*Problem details:* Rewrite the lines below with every "screenshot" changed to "screen image", keeping all else the same and leaving out the pictures.

(Stored data)
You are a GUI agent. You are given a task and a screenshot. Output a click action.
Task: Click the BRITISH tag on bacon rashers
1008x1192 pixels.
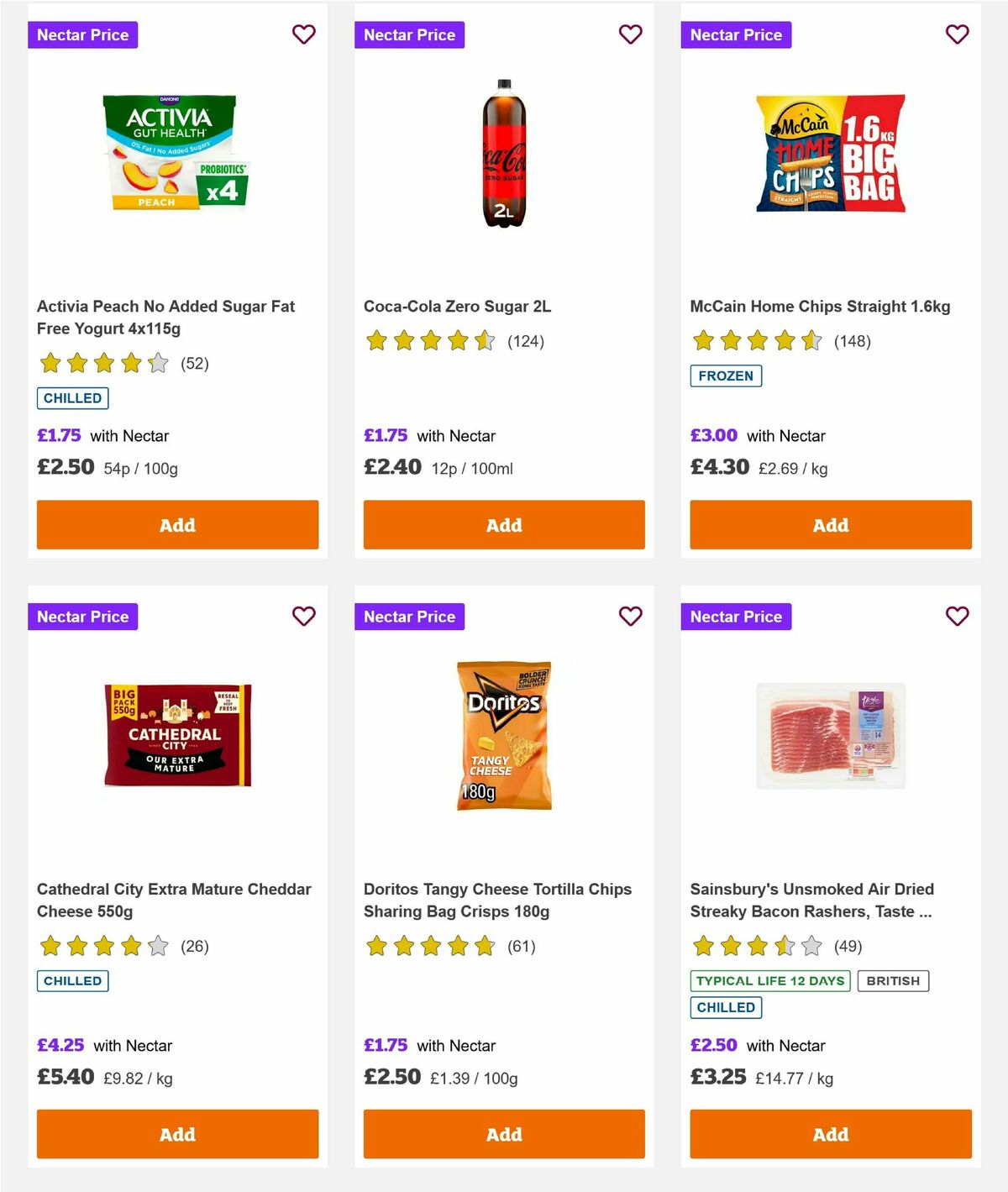[893, 980]
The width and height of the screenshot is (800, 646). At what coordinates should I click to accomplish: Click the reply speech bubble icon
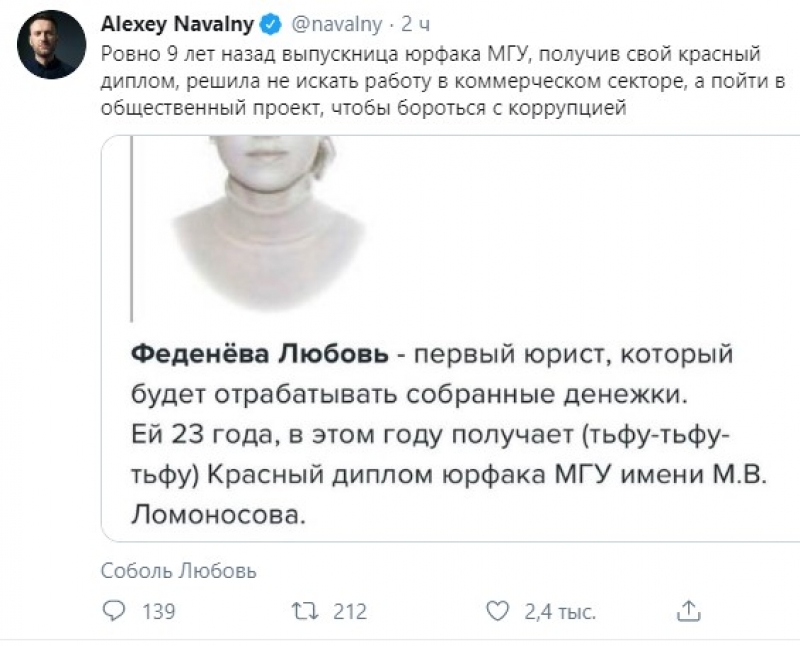click(115, 610)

*Written response:*
You are a GUI agent. You are given a task and a screen image. Output a click action.
Task: Click the BRITISH tag on bacon rashers
1008x1192 pixels.
[893, 980]
The width and height of the screen image is (800, 646). At what coordinates should I click to accomplish: Click the reply speech bubble icon
click(115, 610)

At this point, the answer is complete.